_DATA FOR THIS EXERCISE:_
----
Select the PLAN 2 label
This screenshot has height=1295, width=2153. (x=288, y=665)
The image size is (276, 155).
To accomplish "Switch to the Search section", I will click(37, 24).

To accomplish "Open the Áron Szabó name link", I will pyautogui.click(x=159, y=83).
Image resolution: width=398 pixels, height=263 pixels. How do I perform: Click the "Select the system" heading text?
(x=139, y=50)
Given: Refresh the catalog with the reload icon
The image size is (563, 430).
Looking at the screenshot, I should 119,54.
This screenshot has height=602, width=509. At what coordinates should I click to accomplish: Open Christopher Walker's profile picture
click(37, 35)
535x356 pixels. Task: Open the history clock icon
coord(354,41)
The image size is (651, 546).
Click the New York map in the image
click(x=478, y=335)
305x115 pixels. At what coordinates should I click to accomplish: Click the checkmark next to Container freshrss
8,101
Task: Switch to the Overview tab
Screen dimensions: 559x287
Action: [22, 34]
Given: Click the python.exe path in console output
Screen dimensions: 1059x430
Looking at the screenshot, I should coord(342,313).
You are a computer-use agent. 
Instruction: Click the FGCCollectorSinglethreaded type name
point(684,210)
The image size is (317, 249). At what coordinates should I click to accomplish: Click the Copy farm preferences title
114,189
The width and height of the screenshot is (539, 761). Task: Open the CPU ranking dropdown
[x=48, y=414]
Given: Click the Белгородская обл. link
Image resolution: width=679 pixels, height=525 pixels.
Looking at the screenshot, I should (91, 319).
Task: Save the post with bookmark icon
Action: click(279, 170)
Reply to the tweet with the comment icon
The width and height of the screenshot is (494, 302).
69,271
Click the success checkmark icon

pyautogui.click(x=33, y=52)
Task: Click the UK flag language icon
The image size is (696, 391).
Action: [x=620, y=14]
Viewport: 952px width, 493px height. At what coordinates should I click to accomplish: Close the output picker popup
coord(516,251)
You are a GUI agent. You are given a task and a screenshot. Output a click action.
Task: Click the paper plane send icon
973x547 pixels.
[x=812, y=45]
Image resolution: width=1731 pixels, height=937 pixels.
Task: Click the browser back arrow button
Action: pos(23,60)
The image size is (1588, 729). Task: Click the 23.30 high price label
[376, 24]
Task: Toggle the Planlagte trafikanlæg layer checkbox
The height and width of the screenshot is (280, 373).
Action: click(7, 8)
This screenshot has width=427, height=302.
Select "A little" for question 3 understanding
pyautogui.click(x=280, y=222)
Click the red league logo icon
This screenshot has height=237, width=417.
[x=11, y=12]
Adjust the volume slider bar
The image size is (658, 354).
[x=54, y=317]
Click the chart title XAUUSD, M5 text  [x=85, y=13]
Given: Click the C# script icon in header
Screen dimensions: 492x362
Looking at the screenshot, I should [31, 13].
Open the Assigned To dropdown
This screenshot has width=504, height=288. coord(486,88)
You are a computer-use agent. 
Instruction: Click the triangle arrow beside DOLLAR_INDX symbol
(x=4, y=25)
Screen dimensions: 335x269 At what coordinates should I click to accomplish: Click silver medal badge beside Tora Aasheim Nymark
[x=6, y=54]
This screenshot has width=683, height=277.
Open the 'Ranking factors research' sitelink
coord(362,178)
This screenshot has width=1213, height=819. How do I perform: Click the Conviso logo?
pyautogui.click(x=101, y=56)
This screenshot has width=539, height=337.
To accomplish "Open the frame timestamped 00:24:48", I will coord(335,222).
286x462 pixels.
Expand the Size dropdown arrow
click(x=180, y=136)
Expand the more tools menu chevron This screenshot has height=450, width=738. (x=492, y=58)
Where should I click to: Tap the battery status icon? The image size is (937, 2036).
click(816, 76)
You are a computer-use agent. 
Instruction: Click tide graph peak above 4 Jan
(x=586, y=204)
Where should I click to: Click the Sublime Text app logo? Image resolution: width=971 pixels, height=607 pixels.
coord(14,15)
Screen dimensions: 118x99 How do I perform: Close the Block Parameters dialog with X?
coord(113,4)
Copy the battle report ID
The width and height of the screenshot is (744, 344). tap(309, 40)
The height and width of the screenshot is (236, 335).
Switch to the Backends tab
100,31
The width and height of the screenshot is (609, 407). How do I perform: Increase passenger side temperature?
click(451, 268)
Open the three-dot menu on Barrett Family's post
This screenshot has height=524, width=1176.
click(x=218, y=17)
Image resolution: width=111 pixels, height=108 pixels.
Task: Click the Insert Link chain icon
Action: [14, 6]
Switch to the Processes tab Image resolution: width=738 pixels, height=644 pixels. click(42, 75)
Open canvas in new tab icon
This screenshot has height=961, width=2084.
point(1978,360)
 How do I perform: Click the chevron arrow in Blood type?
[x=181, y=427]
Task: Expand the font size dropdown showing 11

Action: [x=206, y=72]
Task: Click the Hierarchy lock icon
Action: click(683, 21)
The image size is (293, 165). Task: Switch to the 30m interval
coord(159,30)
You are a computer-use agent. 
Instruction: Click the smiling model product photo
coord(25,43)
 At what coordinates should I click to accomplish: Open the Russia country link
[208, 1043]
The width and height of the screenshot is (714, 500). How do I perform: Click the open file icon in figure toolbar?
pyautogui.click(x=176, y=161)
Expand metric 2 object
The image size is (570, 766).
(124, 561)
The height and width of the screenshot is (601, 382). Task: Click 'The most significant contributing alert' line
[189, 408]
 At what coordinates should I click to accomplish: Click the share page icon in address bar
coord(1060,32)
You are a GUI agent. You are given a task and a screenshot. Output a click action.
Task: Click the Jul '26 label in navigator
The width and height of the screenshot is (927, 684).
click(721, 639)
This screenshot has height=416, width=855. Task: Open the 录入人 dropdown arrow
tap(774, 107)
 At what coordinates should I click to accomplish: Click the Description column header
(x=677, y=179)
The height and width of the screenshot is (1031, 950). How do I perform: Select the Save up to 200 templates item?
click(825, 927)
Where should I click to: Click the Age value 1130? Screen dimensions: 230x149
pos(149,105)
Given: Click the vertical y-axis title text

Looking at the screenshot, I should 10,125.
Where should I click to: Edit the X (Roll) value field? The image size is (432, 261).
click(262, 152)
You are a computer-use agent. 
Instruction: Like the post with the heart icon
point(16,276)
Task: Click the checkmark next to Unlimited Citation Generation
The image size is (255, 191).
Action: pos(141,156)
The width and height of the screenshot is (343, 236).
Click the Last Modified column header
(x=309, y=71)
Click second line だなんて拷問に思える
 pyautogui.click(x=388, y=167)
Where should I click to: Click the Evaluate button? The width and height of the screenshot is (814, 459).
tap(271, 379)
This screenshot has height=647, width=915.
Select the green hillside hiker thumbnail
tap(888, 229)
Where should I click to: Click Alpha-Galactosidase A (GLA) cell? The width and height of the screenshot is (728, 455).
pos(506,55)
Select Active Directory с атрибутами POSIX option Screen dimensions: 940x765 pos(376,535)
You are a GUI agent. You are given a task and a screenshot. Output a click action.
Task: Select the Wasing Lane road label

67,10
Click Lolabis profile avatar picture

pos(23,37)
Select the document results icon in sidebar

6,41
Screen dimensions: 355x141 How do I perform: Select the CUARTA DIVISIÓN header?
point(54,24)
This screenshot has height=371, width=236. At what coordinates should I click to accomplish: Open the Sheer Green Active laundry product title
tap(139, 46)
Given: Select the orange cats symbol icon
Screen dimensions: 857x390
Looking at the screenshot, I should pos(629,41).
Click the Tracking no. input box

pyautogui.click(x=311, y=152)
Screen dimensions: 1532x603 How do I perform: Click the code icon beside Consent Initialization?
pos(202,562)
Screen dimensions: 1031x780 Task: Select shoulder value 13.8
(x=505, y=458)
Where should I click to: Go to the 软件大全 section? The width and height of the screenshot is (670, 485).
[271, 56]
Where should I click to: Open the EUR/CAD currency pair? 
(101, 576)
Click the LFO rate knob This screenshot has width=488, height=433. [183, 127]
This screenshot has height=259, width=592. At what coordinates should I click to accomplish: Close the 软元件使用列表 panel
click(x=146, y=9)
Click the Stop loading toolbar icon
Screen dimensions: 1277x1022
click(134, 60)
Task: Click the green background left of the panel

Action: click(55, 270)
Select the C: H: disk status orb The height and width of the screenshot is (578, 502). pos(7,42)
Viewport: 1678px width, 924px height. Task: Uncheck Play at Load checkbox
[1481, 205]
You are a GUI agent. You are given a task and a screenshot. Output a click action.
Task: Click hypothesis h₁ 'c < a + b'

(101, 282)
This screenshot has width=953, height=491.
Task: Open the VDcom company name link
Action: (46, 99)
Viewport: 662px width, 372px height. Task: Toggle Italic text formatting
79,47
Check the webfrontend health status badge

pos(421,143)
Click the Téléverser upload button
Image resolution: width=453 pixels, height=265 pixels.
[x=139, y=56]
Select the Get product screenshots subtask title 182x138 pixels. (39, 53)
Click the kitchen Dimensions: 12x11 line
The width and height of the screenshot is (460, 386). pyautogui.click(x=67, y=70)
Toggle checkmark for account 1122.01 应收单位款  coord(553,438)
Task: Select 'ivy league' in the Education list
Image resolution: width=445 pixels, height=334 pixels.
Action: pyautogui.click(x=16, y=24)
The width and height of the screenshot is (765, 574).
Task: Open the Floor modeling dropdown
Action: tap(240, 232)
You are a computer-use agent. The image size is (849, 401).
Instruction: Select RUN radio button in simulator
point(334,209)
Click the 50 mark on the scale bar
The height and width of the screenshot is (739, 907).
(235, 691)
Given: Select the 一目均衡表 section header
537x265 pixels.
----
_TO DO:_
Produce only the lines from the line containing "Given: Click the python.exe" through the line containing "Given: Click the Белгородская обл. link", inclusive of both, exactly as they stand in the entries above.

_SOLUTION TO THIS PROBLEM:_
Given: Click the python.exe path in console output
Screen dimensions: 1059x430
Looking at the screenshot, I should coord(342,313).
You are a computer-use agent. 
Instruction: Click the FGCCollectorSinglethreaded type name
point(684,210)
The image size is (317, 249). At what coordinates should I click to accomplish: Click the Copy farm preferences title
114,189
The width and height of the screenshot is (539, 761). Task: Open the CPU ranking dropdown
[x=48, y=414]
Given: Click the Белгородская обл. link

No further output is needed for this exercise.